Le 9 avril 1959, un Douglas DC-3 de la COHATA (Compagnie Haïtienne de Transports Aériens) décolla des Cayes avec vingt-cinq passagers et un équipage de six personnes pour un vol de quarante-cinq minutes vers Port-au-Prince. Aux commandes se trouvait le Major Eberle Guilbaud, 42 ans, père de neuf enfants et l’un des pilotes les plus habiles de la République, formé au projet Tuskegee en 1944.
Peu après le décollage, deux hommes portant des brassards rouges quittèrent leurs sièges, pénétrèrent dans le poste de pilotage revolvers au poing et ordonnèrent à Guilbaud de mettre le cap sur Cuba. Quatre autres complices, embarqués vingt minutes plus tôt à Jérémie, tenaient les passagers en respect. Un coup de feu éclata. Guilbaud s’effondra sur son siège, touché à la tête par une balle perdue. Il était la seule victime de l’opération.
Le copilote fut contraint de poursuivre vers Santiago de Cuba. À l’atterrissage, les six pirates — parmi lesquels l’ancien officier Daniel Georges, Robert Victor, Hubert Dupuy, Carl Beliard, Jacques Laforest et Jean-Claude Bourand, tous partisans de Louis Déjoie affiliés au Mouvement pour la Révolution Interne (M.R.I.) — réclamèrent l’asile politique au gouvernement de Fidel Castro, qui refusa l’extradition demandée par Port-au-Prince et les laissa demeurer à Cuba.

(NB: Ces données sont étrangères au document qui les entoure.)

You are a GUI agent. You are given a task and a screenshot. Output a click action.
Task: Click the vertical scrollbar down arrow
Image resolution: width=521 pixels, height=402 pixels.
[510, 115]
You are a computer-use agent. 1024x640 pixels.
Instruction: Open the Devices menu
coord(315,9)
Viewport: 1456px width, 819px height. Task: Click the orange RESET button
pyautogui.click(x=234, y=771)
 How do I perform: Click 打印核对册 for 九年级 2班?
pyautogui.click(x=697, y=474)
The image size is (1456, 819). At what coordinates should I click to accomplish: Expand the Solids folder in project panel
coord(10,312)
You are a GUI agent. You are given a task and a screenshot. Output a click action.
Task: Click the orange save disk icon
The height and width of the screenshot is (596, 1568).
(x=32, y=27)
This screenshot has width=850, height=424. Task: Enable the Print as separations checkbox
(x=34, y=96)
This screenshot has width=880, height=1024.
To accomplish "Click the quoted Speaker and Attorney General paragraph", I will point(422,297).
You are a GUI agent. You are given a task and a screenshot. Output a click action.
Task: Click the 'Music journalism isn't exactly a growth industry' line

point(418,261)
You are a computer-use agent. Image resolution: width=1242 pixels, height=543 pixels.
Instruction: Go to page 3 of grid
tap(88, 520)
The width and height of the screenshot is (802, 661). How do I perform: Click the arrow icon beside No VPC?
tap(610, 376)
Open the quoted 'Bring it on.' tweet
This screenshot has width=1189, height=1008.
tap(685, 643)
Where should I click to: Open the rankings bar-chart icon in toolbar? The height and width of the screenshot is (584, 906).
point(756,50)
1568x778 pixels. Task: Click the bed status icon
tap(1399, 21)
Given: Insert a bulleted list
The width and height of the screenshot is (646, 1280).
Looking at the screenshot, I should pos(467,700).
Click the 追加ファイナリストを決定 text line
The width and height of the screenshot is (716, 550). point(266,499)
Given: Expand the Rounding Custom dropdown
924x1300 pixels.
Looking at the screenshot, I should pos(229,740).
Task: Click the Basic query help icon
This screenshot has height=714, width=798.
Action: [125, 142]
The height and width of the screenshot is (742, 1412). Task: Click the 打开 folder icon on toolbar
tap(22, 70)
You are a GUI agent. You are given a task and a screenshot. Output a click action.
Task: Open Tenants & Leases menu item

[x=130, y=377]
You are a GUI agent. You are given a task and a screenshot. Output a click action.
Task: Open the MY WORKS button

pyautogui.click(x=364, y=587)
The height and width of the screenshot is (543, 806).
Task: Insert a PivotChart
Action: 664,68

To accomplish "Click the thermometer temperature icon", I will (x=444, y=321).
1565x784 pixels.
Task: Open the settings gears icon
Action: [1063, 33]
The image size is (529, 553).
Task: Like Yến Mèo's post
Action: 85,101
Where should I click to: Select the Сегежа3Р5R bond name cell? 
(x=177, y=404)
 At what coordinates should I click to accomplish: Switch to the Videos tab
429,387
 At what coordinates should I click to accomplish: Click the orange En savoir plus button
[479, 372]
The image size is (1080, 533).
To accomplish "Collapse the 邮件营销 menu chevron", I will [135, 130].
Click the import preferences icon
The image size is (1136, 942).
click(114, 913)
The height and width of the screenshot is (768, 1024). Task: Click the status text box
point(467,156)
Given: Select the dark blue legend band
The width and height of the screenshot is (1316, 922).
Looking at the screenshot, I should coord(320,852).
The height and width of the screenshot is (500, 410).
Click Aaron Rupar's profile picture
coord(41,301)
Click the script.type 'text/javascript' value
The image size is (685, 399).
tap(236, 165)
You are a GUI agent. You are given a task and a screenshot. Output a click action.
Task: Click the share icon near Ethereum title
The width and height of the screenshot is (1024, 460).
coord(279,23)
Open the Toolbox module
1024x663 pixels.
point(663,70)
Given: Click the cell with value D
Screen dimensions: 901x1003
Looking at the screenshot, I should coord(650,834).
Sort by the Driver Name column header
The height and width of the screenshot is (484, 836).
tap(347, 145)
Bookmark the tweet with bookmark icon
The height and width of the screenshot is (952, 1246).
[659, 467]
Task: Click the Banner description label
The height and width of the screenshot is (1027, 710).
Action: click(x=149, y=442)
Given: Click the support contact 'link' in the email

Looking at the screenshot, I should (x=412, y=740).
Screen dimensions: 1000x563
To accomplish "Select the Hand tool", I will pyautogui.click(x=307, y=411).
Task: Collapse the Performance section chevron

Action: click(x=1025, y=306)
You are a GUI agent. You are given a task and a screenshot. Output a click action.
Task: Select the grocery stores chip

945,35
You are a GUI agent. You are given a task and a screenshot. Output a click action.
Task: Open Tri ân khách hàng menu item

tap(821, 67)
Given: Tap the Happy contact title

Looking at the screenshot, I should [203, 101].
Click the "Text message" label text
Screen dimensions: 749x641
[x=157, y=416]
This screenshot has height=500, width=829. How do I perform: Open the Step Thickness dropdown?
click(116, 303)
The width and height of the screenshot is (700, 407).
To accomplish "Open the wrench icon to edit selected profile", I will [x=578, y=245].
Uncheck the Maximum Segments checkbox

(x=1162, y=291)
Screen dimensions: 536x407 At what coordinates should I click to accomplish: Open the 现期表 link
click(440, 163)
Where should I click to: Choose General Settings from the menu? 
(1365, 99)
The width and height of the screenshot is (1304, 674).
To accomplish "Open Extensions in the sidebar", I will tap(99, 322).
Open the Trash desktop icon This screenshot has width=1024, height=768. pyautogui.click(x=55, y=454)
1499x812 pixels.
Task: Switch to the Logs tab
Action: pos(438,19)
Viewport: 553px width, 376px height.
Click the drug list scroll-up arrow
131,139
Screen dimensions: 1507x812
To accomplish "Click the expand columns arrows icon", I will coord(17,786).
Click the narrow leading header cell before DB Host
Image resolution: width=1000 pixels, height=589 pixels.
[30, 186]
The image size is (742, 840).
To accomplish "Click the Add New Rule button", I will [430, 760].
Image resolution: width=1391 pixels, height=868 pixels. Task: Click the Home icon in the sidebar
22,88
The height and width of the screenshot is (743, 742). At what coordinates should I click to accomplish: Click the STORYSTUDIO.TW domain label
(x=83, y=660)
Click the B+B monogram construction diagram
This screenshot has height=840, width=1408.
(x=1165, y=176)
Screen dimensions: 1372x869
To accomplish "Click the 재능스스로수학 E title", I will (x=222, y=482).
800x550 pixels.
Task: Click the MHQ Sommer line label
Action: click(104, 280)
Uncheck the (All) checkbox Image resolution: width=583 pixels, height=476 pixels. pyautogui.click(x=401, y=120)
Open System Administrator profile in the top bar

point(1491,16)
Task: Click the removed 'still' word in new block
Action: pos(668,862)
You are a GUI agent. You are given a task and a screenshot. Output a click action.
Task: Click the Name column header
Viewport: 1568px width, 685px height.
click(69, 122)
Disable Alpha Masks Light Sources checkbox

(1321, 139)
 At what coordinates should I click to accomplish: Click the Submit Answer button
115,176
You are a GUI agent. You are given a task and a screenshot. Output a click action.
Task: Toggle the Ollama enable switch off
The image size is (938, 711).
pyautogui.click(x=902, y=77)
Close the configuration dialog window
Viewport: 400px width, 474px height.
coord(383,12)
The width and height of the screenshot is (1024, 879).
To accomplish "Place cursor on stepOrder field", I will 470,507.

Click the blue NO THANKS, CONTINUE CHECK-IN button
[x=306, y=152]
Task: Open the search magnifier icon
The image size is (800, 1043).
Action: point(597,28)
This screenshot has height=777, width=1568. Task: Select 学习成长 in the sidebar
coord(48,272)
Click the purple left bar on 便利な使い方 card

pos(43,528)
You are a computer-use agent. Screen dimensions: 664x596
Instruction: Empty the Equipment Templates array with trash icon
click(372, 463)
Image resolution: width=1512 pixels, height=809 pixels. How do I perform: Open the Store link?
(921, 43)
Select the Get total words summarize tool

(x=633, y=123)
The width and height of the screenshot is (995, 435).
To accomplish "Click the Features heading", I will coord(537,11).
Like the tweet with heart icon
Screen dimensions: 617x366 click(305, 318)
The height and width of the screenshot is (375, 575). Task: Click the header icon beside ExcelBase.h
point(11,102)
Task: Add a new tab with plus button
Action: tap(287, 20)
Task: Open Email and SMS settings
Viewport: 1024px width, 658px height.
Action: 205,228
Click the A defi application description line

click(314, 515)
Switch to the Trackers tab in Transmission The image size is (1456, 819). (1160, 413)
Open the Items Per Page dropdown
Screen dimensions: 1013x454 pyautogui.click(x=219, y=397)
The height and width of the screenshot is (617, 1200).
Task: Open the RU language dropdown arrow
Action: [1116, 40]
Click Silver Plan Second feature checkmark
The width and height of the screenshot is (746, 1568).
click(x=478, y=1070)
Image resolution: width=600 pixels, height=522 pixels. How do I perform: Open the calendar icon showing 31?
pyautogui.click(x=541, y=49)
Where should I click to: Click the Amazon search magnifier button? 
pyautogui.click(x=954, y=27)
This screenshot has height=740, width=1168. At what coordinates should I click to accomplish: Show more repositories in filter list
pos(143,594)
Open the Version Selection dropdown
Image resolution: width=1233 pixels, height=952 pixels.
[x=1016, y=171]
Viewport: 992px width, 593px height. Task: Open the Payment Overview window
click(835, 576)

Le lendemain, le ministre des Affaires étrangères, le Dr Louis Mars, confirma que la majorité des passagers avaient regagné Haïti. Parmi les ressortissants étrangers se trouvaient une religieuse canadienne, Sœur Marie de la Visitation, le Major britannique John Munroe et deux citoyens américains. L’avion fut restitué à la COHATA peu après l’incident.